Protection of Retinal Ganglion Cells from Natural and Axotomy-Induced Cell Death in Neonatal Transgenic Mice Overexpressing bcl-2

Abstract

Approximately half of the retinal ganglion cells (RGCs) present in the rodent retina at birth normally die during early development. Overexpression of the proto-oncogene bcl-2 recently has been shown to rescue some neuronal populations from natural cell death and from degeneration induced by axotomy of nerves within the peripheral nervous system. Here we study in vivo the role of the overexpression of bcl-2 in the natural cell death of RGCs and in the degenerative process induced in these cells by transection of the optic nerve. We find that in newborn bcl-2 transgenic mice, the number of RGCs undergoing natural cell death is considerably lower than in wild-type pups. Consistently, a vast majority (90%) of the ganglion cells found in the retina of neonatal transgenics are maintained in adulthood, whereas only 40% survive in wild-type mice.

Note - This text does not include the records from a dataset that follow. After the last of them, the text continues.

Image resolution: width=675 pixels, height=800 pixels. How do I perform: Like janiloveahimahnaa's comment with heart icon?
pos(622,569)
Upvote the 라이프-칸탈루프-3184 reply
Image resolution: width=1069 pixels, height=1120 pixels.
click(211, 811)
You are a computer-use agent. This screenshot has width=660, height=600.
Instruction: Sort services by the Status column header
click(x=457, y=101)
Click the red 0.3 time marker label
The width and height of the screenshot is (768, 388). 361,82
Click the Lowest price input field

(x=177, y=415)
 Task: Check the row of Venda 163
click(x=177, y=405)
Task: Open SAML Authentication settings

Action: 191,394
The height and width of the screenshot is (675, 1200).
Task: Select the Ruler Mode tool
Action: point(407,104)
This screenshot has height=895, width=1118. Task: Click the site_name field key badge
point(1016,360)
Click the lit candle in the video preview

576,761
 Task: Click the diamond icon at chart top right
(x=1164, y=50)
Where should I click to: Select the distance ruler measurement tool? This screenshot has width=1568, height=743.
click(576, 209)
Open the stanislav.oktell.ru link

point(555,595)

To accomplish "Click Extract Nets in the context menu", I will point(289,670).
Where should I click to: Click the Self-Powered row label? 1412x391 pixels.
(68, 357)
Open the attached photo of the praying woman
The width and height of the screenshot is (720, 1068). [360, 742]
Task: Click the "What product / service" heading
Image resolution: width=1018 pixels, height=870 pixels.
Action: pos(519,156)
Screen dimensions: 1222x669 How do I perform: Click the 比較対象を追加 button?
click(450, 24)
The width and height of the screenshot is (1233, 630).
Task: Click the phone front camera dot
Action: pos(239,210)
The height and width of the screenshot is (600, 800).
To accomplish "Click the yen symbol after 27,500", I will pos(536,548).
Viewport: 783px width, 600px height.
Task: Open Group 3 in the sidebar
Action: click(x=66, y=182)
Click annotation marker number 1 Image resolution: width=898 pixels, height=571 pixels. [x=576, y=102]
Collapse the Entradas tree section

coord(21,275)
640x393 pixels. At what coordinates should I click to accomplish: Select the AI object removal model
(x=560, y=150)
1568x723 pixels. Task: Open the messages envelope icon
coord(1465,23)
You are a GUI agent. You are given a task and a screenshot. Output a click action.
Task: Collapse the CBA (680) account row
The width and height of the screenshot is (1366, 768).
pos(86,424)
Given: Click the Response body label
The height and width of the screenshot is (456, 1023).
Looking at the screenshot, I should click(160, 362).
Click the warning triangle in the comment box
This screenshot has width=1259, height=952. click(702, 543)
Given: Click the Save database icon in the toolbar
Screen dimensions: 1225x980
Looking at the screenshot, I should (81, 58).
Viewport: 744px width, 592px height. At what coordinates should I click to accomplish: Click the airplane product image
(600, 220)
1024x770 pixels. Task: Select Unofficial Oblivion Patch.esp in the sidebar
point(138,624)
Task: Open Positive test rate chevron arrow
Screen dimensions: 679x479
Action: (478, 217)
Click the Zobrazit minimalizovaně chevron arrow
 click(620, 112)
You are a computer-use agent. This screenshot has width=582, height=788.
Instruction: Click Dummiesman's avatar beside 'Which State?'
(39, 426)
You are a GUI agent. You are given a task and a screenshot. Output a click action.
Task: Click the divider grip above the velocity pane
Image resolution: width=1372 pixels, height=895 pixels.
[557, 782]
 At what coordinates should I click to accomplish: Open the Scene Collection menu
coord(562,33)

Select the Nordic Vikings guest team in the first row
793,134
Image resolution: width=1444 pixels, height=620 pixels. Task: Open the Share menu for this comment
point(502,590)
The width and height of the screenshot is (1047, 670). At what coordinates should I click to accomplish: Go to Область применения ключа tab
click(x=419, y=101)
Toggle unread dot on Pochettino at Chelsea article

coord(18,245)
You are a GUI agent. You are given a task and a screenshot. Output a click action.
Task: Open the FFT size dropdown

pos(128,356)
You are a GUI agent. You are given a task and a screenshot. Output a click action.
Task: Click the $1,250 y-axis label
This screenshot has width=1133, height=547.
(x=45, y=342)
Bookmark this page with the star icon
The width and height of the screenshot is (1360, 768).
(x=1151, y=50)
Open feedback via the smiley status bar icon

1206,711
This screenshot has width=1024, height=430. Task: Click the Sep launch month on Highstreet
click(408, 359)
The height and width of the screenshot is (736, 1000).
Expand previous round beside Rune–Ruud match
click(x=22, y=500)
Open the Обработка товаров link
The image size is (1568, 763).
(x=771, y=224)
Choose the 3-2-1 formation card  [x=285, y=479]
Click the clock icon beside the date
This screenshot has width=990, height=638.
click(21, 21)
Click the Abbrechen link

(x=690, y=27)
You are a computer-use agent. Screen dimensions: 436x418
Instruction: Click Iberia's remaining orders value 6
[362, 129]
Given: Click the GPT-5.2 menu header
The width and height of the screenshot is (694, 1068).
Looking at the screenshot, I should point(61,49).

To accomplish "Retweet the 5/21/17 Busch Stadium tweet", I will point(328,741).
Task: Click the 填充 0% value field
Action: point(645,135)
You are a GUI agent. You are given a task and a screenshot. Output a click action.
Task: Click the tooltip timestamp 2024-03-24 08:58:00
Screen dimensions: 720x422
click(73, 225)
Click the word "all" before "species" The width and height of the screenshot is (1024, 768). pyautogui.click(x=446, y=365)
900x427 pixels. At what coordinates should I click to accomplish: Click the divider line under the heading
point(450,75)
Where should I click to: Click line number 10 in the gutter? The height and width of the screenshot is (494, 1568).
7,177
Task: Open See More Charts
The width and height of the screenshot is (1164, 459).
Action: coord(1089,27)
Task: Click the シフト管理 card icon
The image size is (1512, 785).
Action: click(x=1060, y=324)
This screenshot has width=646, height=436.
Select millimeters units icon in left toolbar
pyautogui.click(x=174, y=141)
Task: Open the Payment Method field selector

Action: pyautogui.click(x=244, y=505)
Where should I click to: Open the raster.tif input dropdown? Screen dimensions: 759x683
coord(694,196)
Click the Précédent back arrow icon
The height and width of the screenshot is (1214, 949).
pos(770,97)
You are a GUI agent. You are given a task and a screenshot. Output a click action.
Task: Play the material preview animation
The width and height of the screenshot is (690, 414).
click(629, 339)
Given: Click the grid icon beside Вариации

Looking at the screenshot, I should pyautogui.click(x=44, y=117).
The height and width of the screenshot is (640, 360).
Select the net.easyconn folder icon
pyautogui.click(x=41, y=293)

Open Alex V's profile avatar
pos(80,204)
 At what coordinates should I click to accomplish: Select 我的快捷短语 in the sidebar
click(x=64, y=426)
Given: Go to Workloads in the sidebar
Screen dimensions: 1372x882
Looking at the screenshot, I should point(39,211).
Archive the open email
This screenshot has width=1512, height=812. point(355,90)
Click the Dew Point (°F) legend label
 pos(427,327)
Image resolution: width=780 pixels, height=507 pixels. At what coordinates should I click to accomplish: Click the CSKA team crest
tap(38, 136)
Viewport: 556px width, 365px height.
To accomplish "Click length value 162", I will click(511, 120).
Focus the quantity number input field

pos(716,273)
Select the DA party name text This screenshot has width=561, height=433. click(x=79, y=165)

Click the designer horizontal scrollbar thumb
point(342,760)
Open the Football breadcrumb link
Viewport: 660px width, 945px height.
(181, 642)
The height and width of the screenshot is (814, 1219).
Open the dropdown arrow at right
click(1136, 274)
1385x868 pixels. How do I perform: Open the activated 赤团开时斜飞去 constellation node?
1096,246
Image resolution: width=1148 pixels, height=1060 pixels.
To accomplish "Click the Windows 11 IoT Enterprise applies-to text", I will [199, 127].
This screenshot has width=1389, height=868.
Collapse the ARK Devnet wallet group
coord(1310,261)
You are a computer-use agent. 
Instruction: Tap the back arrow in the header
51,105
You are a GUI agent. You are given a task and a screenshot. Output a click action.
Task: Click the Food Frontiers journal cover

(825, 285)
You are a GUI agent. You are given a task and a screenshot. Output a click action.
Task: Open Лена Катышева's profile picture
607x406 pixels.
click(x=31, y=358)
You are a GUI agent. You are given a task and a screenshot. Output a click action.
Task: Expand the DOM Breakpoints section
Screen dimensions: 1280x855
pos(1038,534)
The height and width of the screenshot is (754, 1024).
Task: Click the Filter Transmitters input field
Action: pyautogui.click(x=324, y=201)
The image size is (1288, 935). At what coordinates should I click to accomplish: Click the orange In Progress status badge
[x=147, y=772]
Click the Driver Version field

After transection of the optic nerve, the number of degenerating ganglion cells, determined by counting pyknotic nuclei or nuclei with fragmented DNA, is substantially reduced in transgenic mice. In wild-type animals, almost 50% of ganglion cells degenerate in the 24 hr after the lesion, whereas almost the entire ganglion cell population survives axotomy in transgenic mice. Therefore, overexpression of bcl-2 is effective in preventing degeneration of this neuronal population, raising the possibility that ganglion cells are dependent on the endogenous expression of bcl-2 for survival. The remarkable rescue capacity of bcl-2 overexpression in these neurons makes it an interesting model for studying natural cell death and responses to injury in the CNS.